In the director’s words: “This work demonstrates the power of comparing maps of regulatory elements with maps of gene expression. Not only does this ‘epigenomic’ approach enable scientists to look more systematically at biological processes in the brain, it may prove valuable in studying other organ systems as well.”

Their accomplishment also lends insight into the sophistication of Alzheimer’s research which, rather than being focused on the developing brain, is focused on the role of gene expression and regulation in the deteriorating hippocampus—the brain’s chief “indexer” or “card catalog” that provides access to stored memories. In our quest for “cure in mind”—one part of our three-fold mission to find new treatments and cures for Alzheimer’s disease, macular degeneration, and glaucoma—BrightFocus is funding numerous investigations to uncover the genetic trail behind memory loss and cognitive dysfunction. To describe the work in more poetic terms, our researchers are attempting to write the saga of the imperiled hippocampus as it comes under attack during the decades-long course of Alzheimer’s disease.

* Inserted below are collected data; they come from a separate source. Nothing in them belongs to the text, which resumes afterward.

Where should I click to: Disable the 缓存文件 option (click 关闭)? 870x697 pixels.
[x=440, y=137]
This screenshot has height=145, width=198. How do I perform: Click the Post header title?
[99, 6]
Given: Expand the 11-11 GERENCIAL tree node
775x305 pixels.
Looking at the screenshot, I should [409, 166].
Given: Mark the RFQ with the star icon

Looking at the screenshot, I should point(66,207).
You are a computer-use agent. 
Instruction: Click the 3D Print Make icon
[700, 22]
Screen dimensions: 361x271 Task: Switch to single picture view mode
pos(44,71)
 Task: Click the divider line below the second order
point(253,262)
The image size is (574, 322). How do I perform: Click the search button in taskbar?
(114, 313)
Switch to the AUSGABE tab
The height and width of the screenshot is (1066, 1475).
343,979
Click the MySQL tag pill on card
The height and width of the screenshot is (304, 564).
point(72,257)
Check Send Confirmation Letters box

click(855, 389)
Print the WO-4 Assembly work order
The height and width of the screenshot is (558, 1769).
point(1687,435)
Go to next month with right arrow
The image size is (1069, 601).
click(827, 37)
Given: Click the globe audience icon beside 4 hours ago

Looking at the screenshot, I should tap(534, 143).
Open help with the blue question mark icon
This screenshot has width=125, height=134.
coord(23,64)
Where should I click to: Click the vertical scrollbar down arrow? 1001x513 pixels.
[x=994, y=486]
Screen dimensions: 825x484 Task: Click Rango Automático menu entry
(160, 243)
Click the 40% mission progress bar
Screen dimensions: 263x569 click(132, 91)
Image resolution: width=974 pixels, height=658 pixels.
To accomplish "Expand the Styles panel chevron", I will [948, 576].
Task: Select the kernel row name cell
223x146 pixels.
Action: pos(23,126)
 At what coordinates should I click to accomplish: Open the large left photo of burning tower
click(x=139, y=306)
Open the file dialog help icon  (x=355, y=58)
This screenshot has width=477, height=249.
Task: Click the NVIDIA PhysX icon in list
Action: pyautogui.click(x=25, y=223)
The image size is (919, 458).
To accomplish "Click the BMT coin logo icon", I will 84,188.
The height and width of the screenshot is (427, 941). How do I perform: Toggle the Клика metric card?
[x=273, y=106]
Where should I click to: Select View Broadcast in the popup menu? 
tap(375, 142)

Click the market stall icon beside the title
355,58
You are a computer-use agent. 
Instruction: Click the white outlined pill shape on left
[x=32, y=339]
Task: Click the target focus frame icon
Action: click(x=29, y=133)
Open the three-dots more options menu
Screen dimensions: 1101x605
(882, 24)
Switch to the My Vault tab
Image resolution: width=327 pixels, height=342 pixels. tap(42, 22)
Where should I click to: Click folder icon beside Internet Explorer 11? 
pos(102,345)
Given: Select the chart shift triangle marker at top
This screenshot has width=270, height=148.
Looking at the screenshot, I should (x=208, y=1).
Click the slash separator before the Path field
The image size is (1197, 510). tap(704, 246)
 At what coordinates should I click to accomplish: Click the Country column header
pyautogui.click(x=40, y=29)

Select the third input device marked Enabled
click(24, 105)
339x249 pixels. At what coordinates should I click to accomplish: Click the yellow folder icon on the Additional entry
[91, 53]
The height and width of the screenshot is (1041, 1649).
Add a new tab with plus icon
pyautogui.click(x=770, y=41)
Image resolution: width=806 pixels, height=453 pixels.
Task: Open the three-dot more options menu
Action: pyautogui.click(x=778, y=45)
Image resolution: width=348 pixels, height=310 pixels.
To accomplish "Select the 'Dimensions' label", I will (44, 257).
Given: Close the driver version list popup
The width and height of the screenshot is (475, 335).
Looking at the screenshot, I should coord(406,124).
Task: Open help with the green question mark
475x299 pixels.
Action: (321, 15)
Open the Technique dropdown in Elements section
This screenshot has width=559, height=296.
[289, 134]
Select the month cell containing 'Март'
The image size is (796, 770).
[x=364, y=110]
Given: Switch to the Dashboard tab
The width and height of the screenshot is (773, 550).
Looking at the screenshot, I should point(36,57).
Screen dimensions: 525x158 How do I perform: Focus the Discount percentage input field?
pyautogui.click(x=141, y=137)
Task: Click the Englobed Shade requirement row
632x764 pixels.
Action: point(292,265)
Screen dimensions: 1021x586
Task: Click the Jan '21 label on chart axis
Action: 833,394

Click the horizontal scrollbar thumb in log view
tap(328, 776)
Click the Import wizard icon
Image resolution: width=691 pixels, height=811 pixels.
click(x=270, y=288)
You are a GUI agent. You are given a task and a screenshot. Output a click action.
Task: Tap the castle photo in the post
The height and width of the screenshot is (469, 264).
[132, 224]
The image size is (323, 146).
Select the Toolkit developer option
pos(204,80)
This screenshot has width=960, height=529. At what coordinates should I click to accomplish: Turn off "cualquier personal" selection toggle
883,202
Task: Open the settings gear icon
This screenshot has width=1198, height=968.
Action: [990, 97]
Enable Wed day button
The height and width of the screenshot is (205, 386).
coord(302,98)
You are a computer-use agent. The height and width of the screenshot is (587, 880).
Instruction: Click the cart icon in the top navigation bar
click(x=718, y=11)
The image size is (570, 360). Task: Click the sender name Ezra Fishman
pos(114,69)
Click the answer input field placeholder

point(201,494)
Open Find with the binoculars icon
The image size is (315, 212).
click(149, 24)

It’s fitting that the pioneers behind this research call it their attempt to “map” the brain. Similar to their layering of genetic discoveries, Carolus Linnaeus once organized life on this planet into kingdoms and species (with a few levels in between), work illuminated by Darwin’s unifying theory of evolution. Before that, Copernicus, Magellan, and others overlaid star maps with physical data to achieve the breakthrough realization that our planet orbits around the sun, rather than vice versa, and is itself a round orb that is perpetually spinning. The past century’s expansion of knowledge makes the inner world of the brain seem as complicated as the outer world of the planets and universe. Still, it’s all part of the same tradition, and eventually we’ll be able to navigate this universe and fix more of the problems that lie within, including Alzheimer’s.